A few days later, Ozzy and bassist Geezer Butler, whose real name is Terrence, turned up at the shop and home owned by Tony’s parents. That was when Tony and Bill finally agreed to join forces with Ozzy and Geezer. — Ozzy and Geezer Butler had already worked together in an outfit called Rare Breed. — The new band christened themselves The Polka Tulk Blues Band while staring at a tin of Ozzy’s mother’s “Polka Tulk” talcum powder. On August 30th, 1969, the “Core Four” officially became Black Sabbath. Since then, Black Sabbath has revolutionized music. They have inspired the very best that the industry has to offer.
There are so many colorful Black Sabbath anecdotes from the time Ozzy painted himself purple — he lived with the results on his nose for weeks — to the time the band threw a paint fight. Ozzy he opened the door to the homeowner of the mansion that Sabbath was renting while drenched in the hues of the rainbow. Who would rent their house to Black Sabbath? John du Pont, a renaissance man who was later convicted of murderer. Did you know, for example, that Ronnie James Dio, whose actual surname is Padavona, adopted his “Dio” epithet in honor of a famous gangster Johnny Dio? Ronnie’s impulsive fib that he was Johnny’s nephew caused him much paranoia over the years. Things changed one evening when Ronnie took Wendy out to celebrate “Heaven and Hell.” After a mysteriously lavish meal accompanied by vintage champagne, the maître d’ informed Ronnie: “That’s on your Uncle Johnny!”
The next time that you listen to “Changes” from Vol. 4 (1972), try to picture Black Sabbath in the state in which they recorded it — doped up and naked. To alter the way that you listen to everyone’s favorite band, enjoy these 20 surprising facts about Black Sabbath.
1. The baby on the cover of Born Again was decided upon by Don Arden.

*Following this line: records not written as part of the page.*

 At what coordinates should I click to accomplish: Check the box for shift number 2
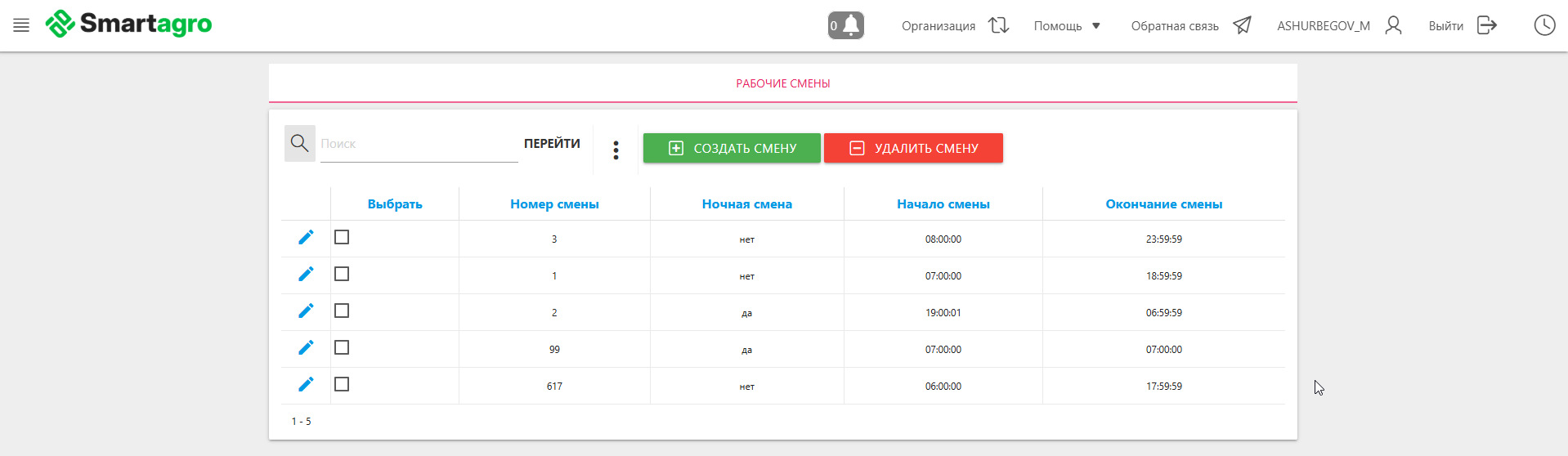(x=342, y=311)
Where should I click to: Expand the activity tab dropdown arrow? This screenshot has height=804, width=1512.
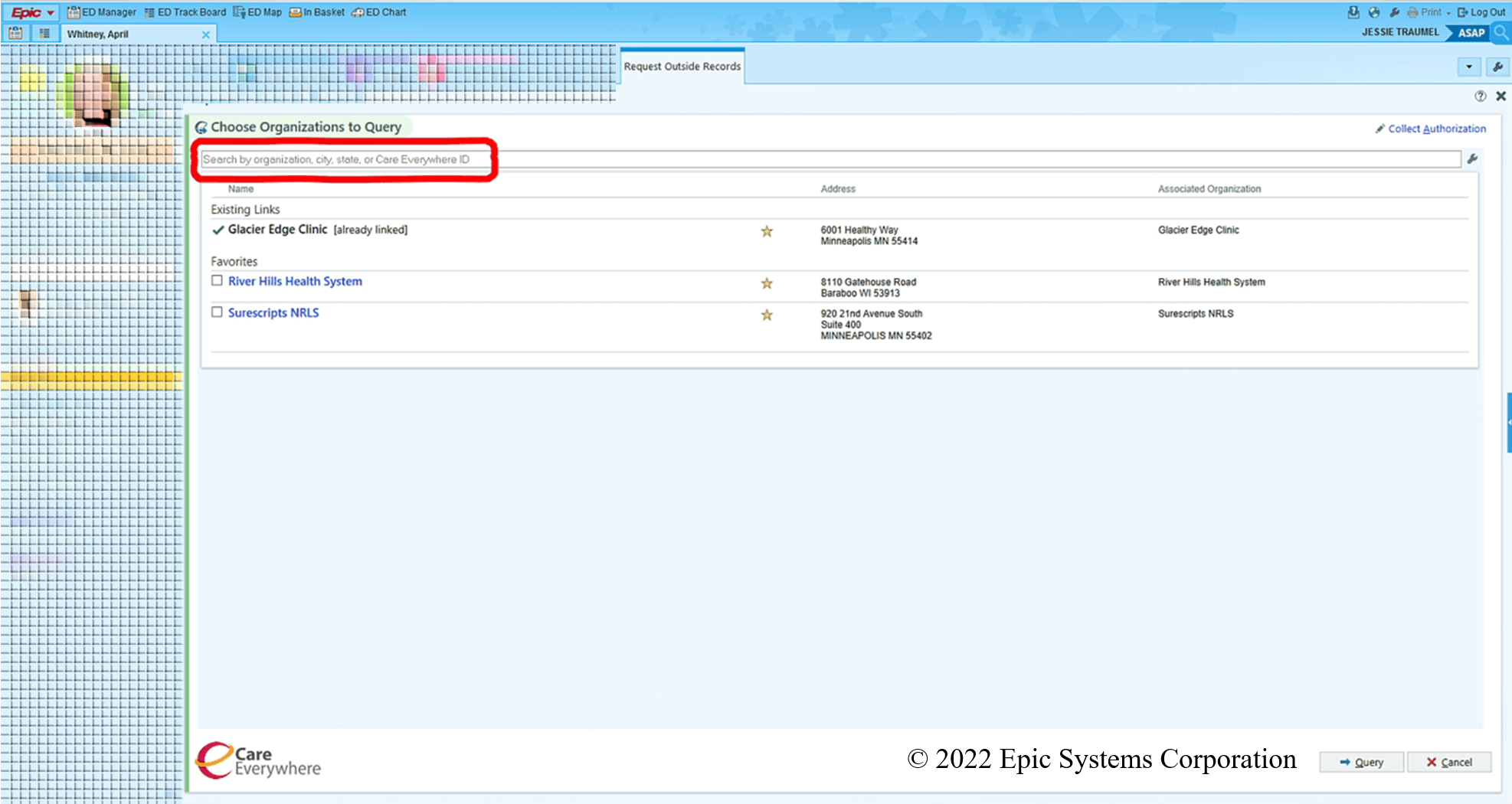(1469, 67)
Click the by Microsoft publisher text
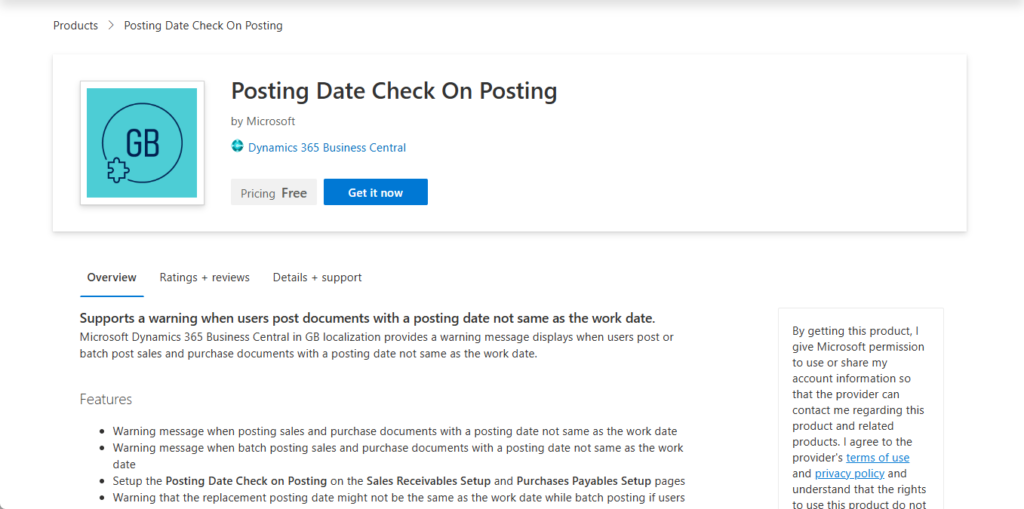This screenshot has height=509, width=1024. click(x=263, y=121)
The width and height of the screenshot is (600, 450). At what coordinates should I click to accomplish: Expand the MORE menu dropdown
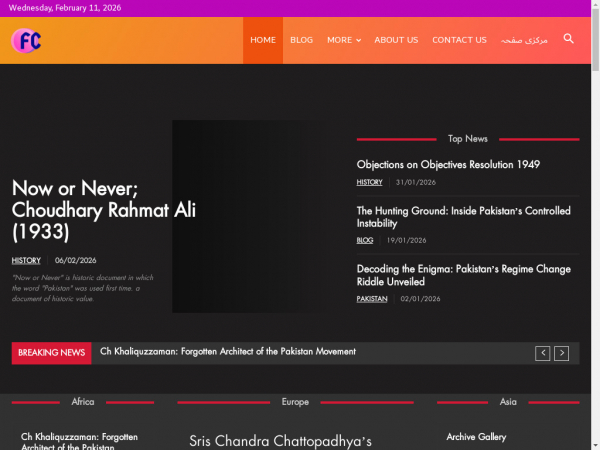click(343, 40)
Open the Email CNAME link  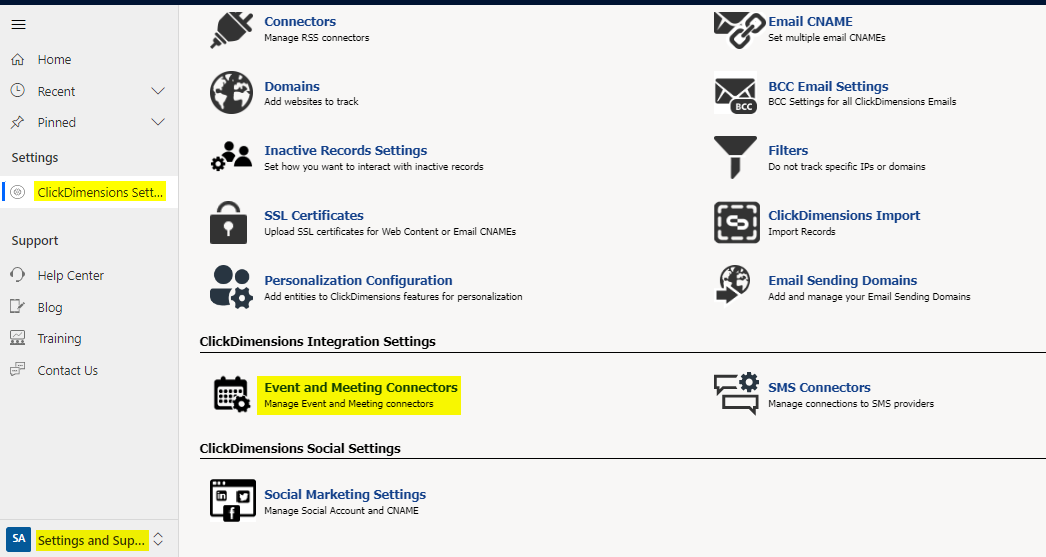810,21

Don had chosen the demonic baby design out of a batch presented by cover artist Steve Joule. Joule told Black Sabbath Online that he had submitted bad images hoping for a rejection from Don. Joule did not want to damage his professional relationship with Ozzy and Sharon. By this point, Sharon and Ozzy already had a searing rivalry with Don Arden, Sharon’s mafia-connected father. Don, whose motto was “Legs do break,” had gone berserk when Tony and Geezer decided to replace Ozzy. In truth, Ozzy had caused problems for the bad, such as when he quit Black Sabbath before Never Say Die! (1978). This forced the band to recruit vocalist Dave Walker. Ozzy returned two or three days before the band entered the disappointing Toronto studio space that they had booked. When Sabbath axed Ozzy, Don asked Sharon to continue managing Ozzy’s solo career under his label, whereas Sharon and Don had previously managed Black Sabbath together. Don sold Black Sabbath’s contracts to Blue Öyster Cult’s manager Sandy Pearlman. Eventually, Sharon and Ozzy split with Don. Don rekindled his relationship with Sabbath for a time — Don’s 1986 arrest would be his undoing — once Ronnie James Dio was out of the picture.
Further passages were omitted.